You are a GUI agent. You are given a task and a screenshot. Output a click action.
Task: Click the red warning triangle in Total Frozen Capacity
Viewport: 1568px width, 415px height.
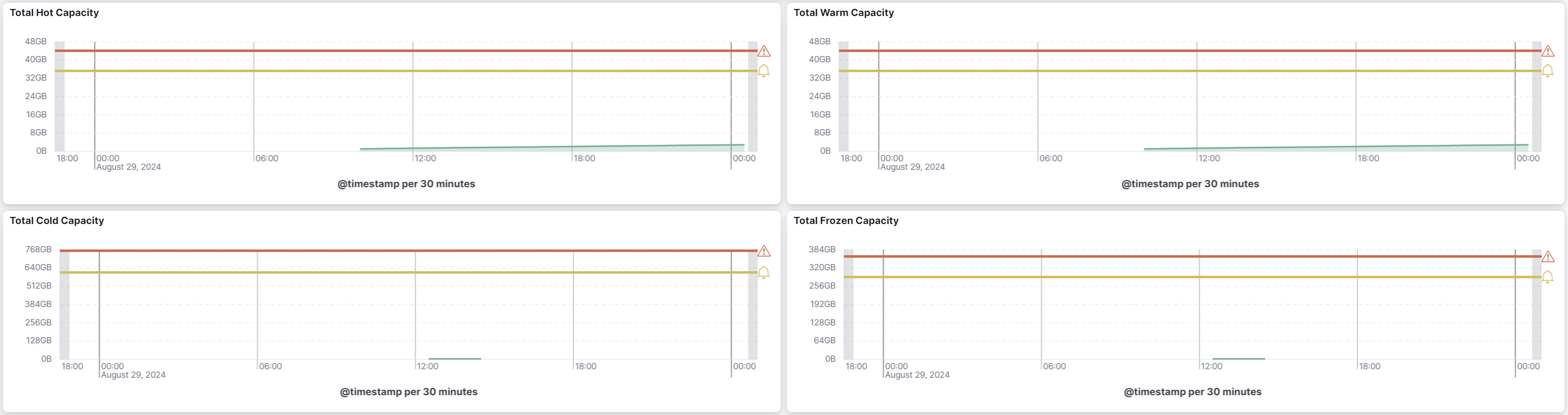coord(1548,257)
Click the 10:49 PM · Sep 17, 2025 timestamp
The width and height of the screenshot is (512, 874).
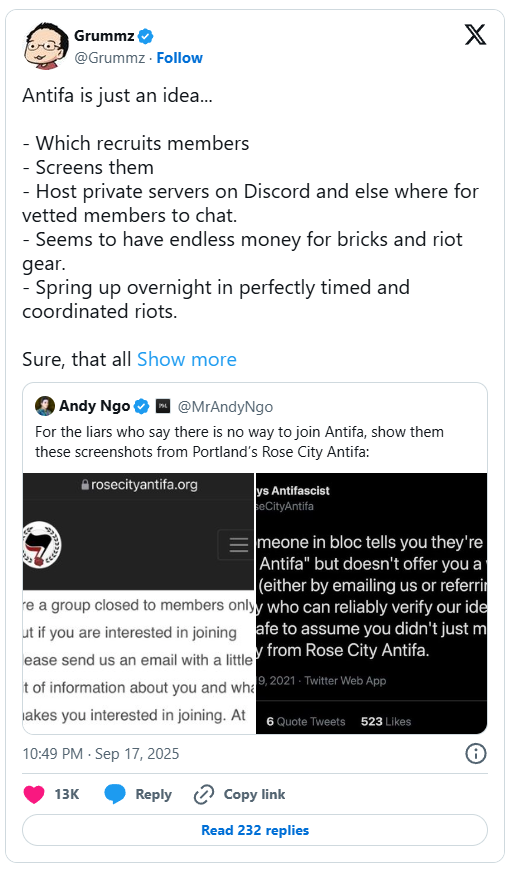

• **WHAT IS REQUIRED**
Where a picture appears, skip it and copy the rest of the data word for word.

• **WRITTEN REPLY**
You are a GUI agent. You are given a task and a screenshot. Output a click action.
Task: Click the red warning triangle in Total Frozen Capacity
Viewport: 1568px width, 415px height.
coord(1548,257)
Click the 10:49 PM · Sep 17, 2025 timestamp
The width and height of the screenshot is (512, 874).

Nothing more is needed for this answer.